Estimating the number of seasonal occurrences of any one of our rare phenomena by a single Poisson is at best questionable as, among other things, the number of games played during a season has varied over time. Everything else being equal, seasons with a greater number of games will tend to produce greater numbers of our rare events. As a refinement to the modeling process just presented, in Section 4 we look at separate models for each of several smaller, more homogeneous eras over the 1901 – 2004 time period.

We calculated the inter-arrival times between successive no-hitters for every season from 1901 through 2004. Using box scores found online at www.retrosheet.org, we verified that each game took place on the date given, then went to the previous day, counted all the wins and losses for all teams, and divided by two. The average inter-arrival time for a no-hitter is 772 games. Similarly, the average inter-arrival times for a cycle and triple play are 720 and 316 games, respectively.

At this point we discuss goodness-of-fit tests for the exponentiality of the data. In Figure 4, we present a comparison of the empirical distribution function (EDF) with the fitted exponential cumulative distribution function (CDF) for no-hit games, using the estimated lambda. Similar EDF versus fitted CDF graphs for cycles and triple plays may, of course, be produced.

Figure 4: EDF vs. Exponential CDF for No-Hit Games.

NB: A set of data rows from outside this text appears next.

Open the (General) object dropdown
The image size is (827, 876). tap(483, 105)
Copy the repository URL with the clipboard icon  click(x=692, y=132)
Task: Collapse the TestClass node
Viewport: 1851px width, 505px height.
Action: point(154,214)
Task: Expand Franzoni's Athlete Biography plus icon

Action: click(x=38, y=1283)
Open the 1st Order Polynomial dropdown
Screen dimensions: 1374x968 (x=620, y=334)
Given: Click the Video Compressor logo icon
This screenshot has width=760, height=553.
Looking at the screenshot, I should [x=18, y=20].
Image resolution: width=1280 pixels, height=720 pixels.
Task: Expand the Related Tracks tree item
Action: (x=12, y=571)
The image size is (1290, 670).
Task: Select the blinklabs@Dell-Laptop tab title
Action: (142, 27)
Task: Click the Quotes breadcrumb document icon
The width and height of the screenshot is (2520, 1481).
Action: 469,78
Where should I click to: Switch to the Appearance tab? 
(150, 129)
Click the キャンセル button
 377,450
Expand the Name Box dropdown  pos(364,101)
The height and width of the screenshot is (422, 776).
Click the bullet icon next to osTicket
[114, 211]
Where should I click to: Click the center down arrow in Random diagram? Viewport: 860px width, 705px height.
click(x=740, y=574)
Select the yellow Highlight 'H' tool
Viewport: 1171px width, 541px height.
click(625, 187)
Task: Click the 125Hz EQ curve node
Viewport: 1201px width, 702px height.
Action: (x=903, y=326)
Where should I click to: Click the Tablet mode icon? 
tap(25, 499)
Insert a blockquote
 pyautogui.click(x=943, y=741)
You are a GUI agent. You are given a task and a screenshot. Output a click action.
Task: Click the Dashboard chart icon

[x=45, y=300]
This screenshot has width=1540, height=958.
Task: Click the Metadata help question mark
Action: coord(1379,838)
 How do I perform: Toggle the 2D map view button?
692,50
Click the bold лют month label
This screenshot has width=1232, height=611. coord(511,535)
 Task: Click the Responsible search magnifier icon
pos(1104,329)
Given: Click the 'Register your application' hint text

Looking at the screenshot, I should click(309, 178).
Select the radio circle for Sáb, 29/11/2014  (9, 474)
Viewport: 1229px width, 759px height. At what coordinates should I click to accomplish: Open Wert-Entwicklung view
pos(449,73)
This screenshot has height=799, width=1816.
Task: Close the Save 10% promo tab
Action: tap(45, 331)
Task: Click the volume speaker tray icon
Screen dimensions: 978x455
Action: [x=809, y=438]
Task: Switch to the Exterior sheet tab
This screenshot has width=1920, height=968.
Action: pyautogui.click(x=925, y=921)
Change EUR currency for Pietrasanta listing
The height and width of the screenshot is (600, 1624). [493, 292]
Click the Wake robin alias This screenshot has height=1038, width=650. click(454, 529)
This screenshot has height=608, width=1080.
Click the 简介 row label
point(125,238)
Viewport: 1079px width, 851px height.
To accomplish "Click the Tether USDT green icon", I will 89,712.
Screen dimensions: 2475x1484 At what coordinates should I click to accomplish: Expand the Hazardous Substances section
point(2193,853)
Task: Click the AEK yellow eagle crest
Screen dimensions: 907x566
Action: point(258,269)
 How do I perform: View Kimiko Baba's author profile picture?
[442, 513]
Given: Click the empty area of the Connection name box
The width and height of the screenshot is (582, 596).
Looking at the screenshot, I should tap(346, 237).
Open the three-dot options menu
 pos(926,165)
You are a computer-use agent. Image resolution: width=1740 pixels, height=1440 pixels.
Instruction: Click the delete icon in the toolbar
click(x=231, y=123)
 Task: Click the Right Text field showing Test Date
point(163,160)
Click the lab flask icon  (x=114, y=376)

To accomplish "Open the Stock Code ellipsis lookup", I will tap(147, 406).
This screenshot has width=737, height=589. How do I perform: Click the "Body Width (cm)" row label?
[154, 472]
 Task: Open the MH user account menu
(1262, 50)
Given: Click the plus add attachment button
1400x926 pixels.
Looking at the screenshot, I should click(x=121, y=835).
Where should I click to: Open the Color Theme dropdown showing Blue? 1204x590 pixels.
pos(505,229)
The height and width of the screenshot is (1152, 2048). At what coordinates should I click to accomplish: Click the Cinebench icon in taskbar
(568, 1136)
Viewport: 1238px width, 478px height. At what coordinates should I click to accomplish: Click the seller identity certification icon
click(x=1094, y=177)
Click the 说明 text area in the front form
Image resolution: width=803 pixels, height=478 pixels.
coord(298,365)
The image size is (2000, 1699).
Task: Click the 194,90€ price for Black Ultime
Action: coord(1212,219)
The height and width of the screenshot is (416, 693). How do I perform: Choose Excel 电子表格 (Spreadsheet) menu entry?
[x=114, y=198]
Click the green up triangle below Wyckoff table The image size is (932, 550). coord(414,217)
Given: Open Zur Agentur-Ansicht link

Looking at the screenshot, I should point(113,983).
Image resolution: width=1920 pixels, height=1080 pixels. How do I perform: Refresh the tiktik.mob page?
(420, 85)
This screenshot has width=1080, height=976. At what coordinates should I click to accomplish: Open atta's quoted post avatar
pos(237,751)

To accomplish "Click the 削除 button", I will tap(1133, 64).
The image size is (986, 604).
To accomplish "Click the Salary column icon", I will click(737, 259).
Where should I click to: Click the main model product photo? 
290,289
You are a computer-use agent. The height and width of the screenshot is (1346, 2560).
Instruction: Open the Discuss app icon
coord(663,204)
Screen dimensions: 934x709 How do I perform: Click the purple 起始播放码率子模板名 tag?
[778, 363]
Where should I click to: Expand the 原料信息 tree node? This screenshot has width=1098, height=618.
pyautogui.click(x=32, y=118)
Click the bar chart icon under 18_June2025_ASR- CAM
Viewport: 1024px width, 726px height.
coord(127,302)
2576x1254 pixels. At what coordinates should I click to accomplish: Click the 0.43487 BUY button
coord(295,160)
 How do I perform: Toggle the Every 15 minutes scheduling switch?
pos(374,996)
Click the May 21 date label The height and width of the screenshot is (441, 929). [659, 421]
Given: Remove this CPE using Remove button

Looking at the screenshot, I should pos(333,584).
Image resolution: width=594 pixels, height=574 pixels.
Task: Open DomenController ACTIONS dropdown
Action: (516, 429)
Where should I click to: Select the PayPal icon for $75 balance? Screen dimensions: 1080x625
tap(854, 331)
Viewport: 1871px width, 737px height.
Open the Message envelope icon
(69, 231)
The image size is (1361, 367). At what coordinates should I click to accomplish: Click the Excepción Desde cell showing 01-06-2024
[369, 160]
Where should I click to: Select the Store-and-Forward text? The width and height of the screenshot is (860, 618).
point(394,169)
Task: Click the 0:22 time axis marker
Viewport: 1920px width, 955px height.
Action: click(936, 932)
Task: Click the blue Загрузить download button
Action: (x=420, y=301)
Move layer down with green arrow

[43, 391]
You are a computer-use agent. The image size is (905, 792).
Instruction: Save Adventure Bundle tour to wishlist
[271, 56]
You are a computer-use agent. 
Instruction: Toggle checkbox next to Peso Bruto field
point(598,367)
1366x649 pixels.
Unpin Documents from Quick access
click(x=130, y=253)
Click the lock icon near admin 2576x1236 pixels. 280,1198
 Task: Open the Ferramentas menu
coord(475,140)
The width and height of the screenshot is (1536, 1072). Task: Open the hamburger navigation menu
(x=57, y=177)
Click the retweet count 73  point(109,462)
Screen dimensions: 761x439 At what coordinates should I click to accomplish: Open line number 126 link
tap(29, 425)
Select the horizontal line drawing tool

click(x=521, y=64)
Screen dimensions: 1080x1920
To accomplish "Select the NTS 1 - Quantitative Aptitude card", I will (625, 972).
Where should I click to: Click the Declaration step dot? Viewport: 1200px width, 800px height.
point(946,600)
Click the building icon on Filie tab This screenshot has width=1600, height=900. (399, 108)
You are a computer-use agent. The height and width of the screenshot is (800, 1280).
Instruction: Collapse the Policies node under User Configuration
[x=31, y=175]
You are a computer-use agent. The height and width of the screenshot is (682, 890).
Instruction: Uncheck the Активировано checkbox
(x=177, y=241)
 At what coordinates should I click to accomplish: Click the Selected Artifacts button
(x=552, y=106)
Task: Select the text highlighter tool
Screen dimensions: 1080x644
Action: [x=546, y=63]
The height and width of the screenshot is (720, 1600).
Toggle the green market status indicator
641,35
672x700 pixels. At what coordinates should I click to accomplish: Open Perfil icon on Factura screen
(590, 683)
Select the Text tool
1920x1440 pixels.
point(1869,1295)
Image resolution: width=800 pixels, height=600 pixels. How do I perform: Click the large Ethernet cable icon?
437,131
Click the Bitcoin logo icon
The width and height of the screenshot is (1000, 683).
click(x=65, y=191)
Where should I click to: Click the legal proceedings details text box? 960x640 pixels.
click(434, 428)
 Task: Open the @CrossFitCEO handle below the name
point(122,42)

Graphically, no-hitter inter-arrival times seem to be well modeled by an exponential. We now look at formal statistical
tests of an exponential model. We first consider Pearson’s chi-square statistic. It is easy to understand, but as we will
indicate, it is problematic for testing exponentiality. To illustrate the use of the chi-square statistic, we consider the
no-hitter data. A cell count of those inter-arrival times, as well as what we would expect to see for each cell, is shown
in Table 3 below. Each line in the Table shows the interval for
inter-arrival times in which 20 events occurred. For
example, 20 no-hitters occurred with inter-arrival times (*x*) of
0 *x* < 56. Similar tables could be constructed for cycles and
triple plays.

IAT | Observed (obs) | Expected (exp) | (obs - exp)^{2}/exp | |
---|---|---|---|---|

< | ||||

0 | 56 | 20 | 14.4085 | 2.1699 |

56 | 162 | 20 | 24.5716 | 0.8505 |

162 | 221 | 20 | 12.2843 | 4.8462 |

221 | 328 | 20 | 20.0194 | 0.0000 |

328 | 530 | 20 | 31.0046 | 3.9059 |

530 | 638 | 20 | 13.5348 | 3.0882 |

638 | 820 | 20 | 18.9327 | 0.0602 |

820 | 1132 | 20 | 23.6778 | 0.5713 |

1132 | 1654 | 20 | 23.3695 | 0.4858 |

1654 | 2762 | 20 | 18.4333 | 0.1332 |

2762 | 4029 | 6 | 4.6461 | 0.3945 |

The sum of the last column in Table 3 is about 16.5. The corresponding p-value, on 10 degrees of freedom, is about 0.09 indicating the exponential null hypothesis for no-hitters cannot be rejected at the 0.05 significance level. The chi-square test is based on binned data. Selection of the bin size for data sets is sometimes more of an art than a science. Some choose to select bins of equal width on the horizontal axis. We have chosen to create equi-probable bin sizes instead, as this bin-size method has been shown to be unbiased and more accurate for approximating the null hypothesis (D’Agostino and Stephens, 1986, pg. 69). The basic idea behind the chi-square test is that the observed number of points in each bin should be similar to the expected counts. For goodness-of-fit in general, while the chi-square statistic is easy to understand and implement, it is problematic and suffers low statistical power. It reduces continuous data into discrete cells; thus, we lose the resolution of each inter-arrival time. It is well established that such loss of fidelity makes the chi-square statistic lack power. That is, compared to more powerful tests, this test will accept a false null hypothesis more often.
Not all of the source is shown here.